Contemporary Management of Clinically Non-functioning Pituitary Adenomas: A Clinical Review.

Non-functioning pituitary adenomas (NFPAs) are benign pituitary tumours that constitute about one-third of all pituitary adenomas. They typically present with symptoms of mass effects resulting in hypopituitarism, visual symptoms, or headache. Most NFPAs are macroadenomas (>1 cm in diameter) at diagnosis that can occasionally grow quite large and invade the cavernous sinus causing acute nerve compression and some patients may develop acute haemorrhage due to pituitary apoplexy.

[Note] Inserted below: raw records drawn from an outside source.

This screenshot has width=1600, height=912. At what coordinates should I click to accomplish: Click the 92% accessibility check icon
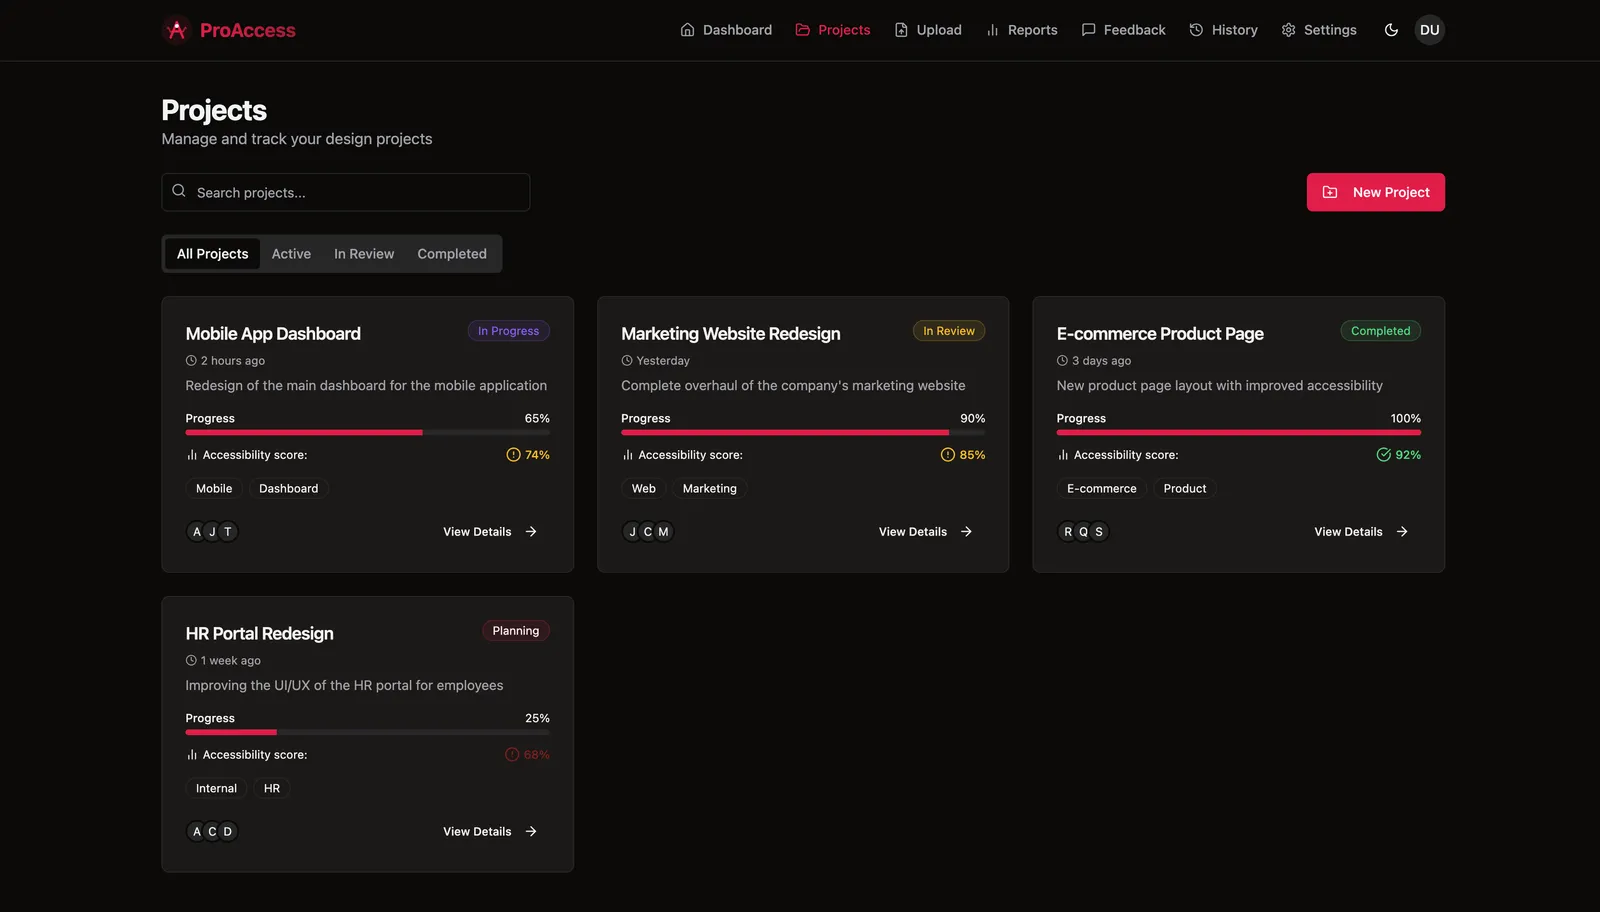[x=1383, y=455]
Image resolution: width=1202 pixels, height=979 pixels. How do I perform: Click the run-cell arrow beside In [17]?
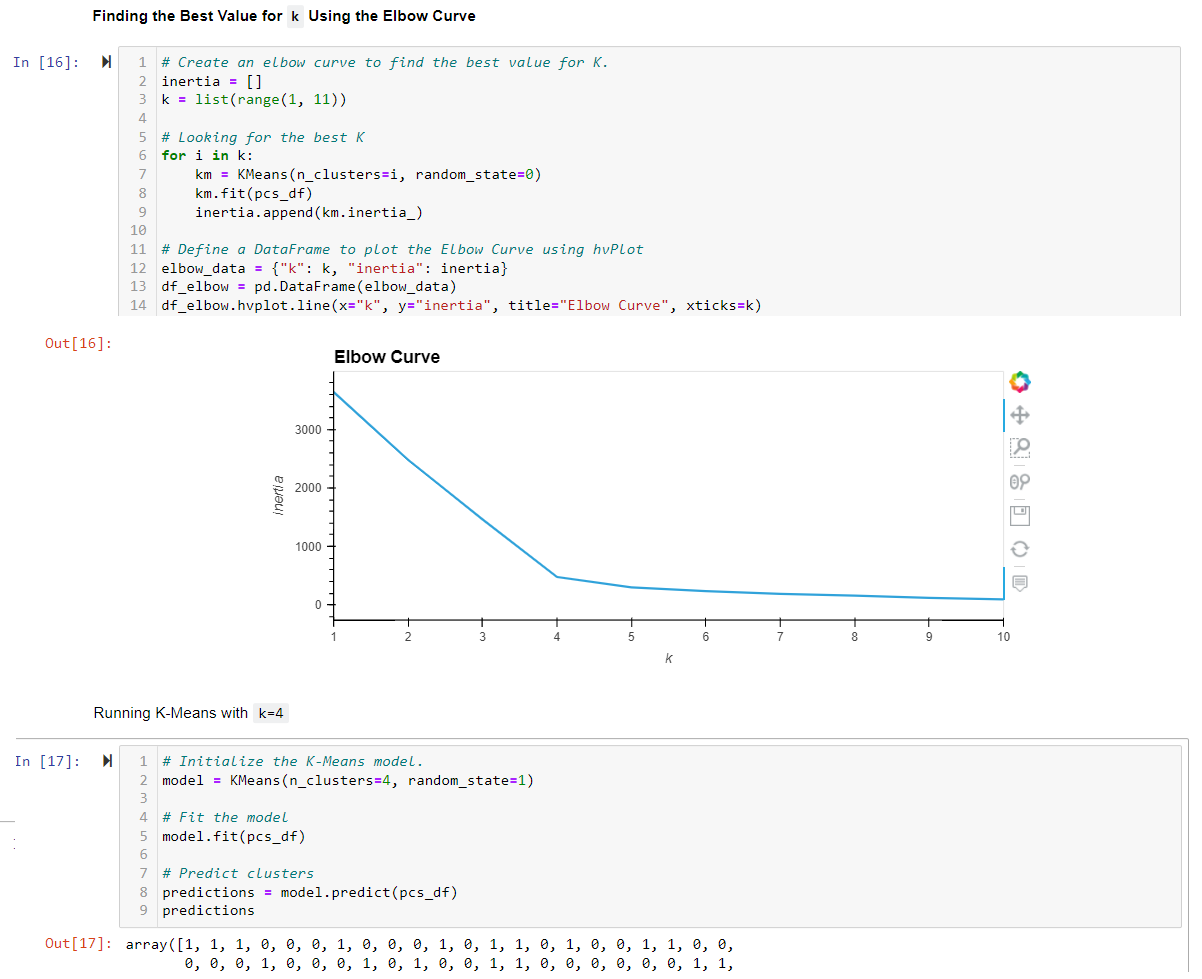coord(106,760)
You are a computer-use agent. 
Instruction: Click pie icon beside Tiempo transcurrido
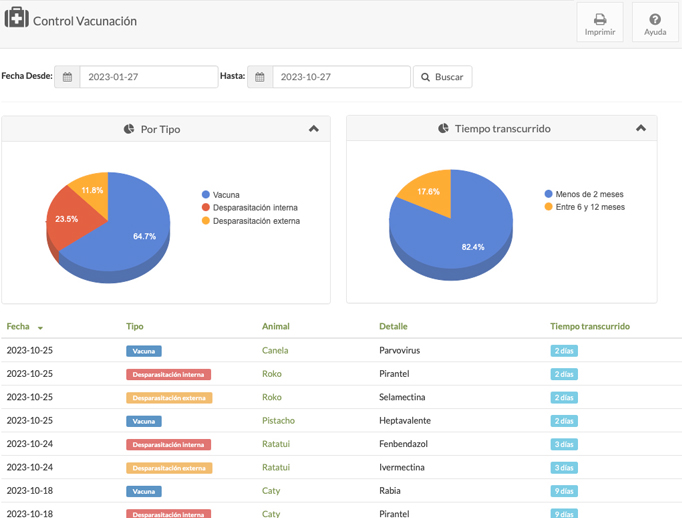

The progression from benign to malignant pituitary tumours is not fully understood; however, genetic and epigenetic abnormalities may be involved. Non-functioning pituitary carcinoma is extremely rare accounting for only 0.1% to 0.5 % of all pituitary tumours and presents with cerebrospinal, meningeal, or distant metastasis along with the absence of features of hormonal hypersecretion. Pituitary surgery through trans-sphenoidal approach has been the treatment of choice for symptomatic NFPAs; however, total resection of large macroadenomas is not always possible. Recurrence of tumours is frequent and occurs in 51.5% during 10 years of follow-up and negatively affects the overall prognosis. Adjuvant radiotherapy can decrease and prevent tumour growth but at the cost of significant side effects. The presence of somatostatin receptor types 2 and 3 (SSTR3 and SSTR2) and D2-specific dopaminergic receptors (D2R) within NFPAs has opened a new perspective of medical treatment for such tumours. The effect of dopamine agonist from pooled results on patients with NFPAs has emerged as a very promising treatment modality as it has resulted in reduction of tumour size in 30% of patients and stabilization of the disease in about 58%. Despite the lack of long-term studies on the mortality, the available limited evidence indicates that patients with NFPA have higher standardized mortality ratios (SMR) than the general population, with women particularly having higher SMR than men. Older age at diagnosis and higher doses of glucocorticoid replacement therapy are the only known predictors for increased mortality.